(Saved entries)
===
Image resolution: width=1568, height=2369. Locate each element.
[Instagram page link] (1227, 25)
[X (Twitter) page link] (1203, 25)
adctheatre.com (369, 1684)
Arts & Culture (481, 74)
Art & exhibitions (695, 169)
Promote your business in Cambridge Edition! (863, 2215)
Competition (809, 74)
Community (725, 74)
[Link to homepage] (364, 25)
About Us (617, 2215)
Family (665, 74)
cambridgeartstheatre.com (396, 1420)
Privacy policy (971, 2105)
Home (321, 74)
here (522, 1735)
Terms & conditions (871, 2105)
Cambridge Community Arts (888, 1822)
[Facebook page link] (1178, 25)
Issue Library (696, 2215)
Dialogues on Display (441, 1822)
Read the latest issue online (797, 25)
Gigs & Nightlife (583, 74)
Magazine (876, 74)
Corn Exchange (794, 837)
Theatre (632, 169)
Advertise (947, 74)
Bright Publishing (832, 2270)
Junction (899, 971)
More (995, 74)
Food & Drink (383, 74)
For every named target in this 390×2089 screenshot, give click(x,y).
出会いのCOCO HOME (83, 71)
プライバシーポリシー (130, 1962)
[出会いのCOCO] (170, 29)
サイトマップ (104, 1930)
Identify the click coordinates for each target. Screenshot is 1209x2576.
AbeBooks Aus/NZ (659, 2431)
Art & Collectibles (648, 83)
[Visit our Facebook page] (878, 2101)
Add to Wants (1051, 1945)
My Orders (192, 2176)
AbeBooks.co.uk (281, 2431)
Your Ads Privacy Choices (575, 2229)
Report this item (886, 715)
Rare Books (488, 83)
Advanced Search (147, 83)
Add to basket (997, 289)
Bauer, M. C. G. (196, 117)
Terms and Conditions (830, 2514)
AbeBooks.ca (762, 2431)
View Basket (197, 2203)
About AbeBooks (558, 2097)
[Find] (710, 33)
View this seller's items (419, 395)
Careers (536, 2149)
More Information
===
Task:
So that nothing is lost, please reproduce each entry exactly as written.

Response:
Image resolution: width=1568, height=2369. Locate each element.
[Instagram page link] (1227, 25)
[X (Twitter) page link] (1203, 25)
adctheatre.com (369, 1684)
Arts & Culture (481, 74)
Art & exhibitions (695, 169)
Promote your business in Cambridge Edition! (863, 2215)
Competition (809, 74)
Community (725, 74)
[Link to homepage] (364, 25)
About Us (617, 2215)
Family (665, 74)
cambridgeartstheatre.com (396, 1420)
Privacy policy (971, 2105)
Home (321, 74)
here (522, 1735)
Terms & conditions (871, 2105)
Cambridge Community Arts (888, 1822)
[Facebook page link] (1178, 25)
Issue Library (696, 2215)
Dialogues on Display (441, 1822)
Read the latest issue online (797, 25)
Gigs & Nightlife (583, 74)
Magazine (876, 74)
Corn Exchange (794, 837)
Theatre (632, 169)
Advertise (947, 74)
Bright Publishing (832, 2270)
Junction (899, 971)
More (995, 74)
Food & Drink (383, 74)
For every named target in this 390×2089 screenshot, give click(x,y).
出会いのCOCO HOME (83, 71)
プライバシーポリシー (130, 1962)
[出会いのCOCO] (170, 29)
サイトマップ (104, 1930)
Identify the click coordinates for each target. Screenshot is 1209x2576.
AbeBooks Aus/NZ (659, 2431)
Art & Collectibles (648, 83)
[Visit our Facebook page] (878, 2101)
Add to Wants (1051, 1945)
My Orders (192, 2176)
AbeBooks.co.uk (281, 2431)
Your Ads Privacy Choices (575, 2229)
Report this item (886, 715)
Rare Books (488, 83)
Advanced Search (147, 83)
Add to basket (997, 289)
Bauer, M. C. G. (196, 117)
Terms and Conditions (830, 2514)
AbeBooks.ca (762, 2431)
View Basket (197, 2203)
About AbeBooks (558, 2097)
[Find] (710, 33)
View this seller's items (419, 395)
Careers (536, 2149)
More Information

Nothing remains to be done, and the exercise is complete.